Après avoir commencé sa formation chez un graveur, Charles Dufresne entra en élève libre dans l’atelier du médailleur Hubert Ponscarme. Il travailla ensuite pour le sculpteur Alexandre Charpentier. Le jeune artiste présenta avec succès des médailles au Salon de la Nationale des Beaux-Arts en 1902, et, en 1903, au Salon des Beaux-Arts de Paris et au Salon de la Libre Esthétique de Bruxelles. Deux ans plus tard cependant, au Salon des Indépendants, il exposa huit pastels. Car entretemps, Dufresne « dont les médailleurs les plus en vue envient la science du modelé, a quitté [...] la cire et l’ébauchoir pour le pastel ». Et au critique Charles Saunier de poursuivre : « Et un Dufrêne (sic) nouveau, point tout-à-fait imprévu pour ceux qui ont la bonne fortune de connaître l’artiste, de jouir de son esprit observateur et primesautier, apparaît. Un Dufrêne proche parent de Degas, disant d’une façon nouvelle, bien à lui, le pittoresque du café-concert, les allures de ses habitués, de ceux qui en vivent et de ceux qui en souffrent. Tout cela exprimé dans un dessin sobre mais essentiel et rehaussé de tonalités vibrantes. Après tout, les pastels de Dufresne sont peut-être le clou du salon des Indépendants, la plus grande nouveauté de ce rendez-vous de tant d’audaces. »

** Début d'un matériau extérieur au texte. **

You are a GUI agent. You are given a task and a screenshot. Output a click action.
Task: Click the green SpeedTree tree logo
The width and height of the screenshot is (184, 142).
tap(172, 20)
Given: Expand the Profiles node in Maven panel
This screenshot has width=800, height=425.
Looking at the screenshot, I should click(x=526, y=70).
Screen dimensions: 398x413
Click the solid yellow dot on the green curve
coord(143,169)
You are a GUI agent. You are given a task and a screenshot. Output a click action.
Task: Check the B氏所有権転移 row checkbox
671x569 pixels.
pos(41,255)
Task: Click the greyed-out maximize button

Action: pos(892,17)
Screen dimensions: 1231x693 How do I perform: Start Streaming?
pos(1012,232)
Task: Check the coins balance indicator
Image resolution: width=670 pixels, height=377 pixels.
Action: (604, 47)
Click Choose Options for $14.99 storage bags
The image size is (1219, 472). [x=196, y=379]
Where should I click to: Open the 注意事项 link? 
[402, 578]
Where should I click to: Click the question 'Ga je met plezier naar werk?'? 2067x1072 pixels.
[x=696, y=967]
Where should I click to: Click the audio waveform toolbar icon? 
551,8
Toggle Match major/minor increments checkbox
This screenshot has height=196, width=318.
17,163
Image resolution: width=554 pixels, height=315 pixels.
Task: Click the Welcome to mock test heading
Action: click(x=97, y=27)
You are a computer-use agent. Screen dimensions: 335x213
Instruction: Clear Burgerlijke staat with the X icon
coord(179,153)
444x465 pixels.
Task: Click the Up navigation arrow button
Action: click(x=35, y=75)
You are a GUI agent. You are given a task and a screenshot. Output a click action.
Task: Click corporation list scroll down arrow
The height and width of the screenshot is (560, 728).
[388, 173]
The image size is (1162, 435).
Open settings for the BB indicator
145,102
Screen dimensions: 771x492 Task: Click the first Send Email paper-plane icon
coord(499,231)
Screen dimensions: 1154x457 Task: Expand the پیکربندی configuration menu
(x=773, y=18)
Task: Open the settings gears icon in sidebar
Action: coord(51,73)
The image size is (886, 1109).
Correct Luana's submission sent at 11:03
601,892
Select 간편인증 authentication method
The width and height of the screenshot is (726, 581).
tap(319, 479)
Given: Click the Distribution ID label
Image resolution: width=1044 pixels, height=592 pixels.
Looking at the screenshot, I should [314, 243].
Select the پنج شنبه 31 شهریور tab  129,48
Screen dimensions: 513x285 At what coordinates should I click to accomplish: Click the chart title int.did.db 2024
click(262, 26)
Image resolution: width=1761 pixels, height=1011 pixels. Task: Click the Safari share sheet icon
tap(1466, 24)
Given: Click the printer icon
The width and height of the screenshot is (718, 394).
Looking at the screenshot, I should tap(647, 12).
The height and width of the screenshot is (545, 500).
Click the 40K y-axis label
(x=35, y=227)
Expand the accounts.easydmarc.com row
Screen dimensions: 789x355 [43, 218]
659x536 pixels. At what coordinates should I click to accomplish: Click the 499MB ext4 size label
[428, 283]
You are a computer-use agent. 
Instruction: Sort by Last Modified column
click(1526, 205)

Peintre autodidacte et singulier, marqué à la fois par ses contemporains comme Toulouse-Lautrec ou Degas, et les maîtres anciens comme Véronèse, Tiepolo ou Rubens, Charles Dufresne obtint, en 1910, une bourse pour la villa Abd-el-Tif à Alger. La « villa Médicis algérienne », plus libérale et plus ouverte aux tendances de l’art moderne que l’institution romaine, accueillait des artistes dont la personnalité était déjà affirmée, leur permettant de travailler sans contrainte. Ce séjour de deux ans libéra le besoin d’exotisme de l’artiste. Sous le ciel d’Alger, il renonça au pastel pour l’encre de Chine, cherchant à capter la lumière si parti- culière de l’Afrique du Nord, puis se tourna vers l’aquarelle et l’huile qui traduisaient mieux que le velouté du pastel l’intensité chromatique de la vie orientale.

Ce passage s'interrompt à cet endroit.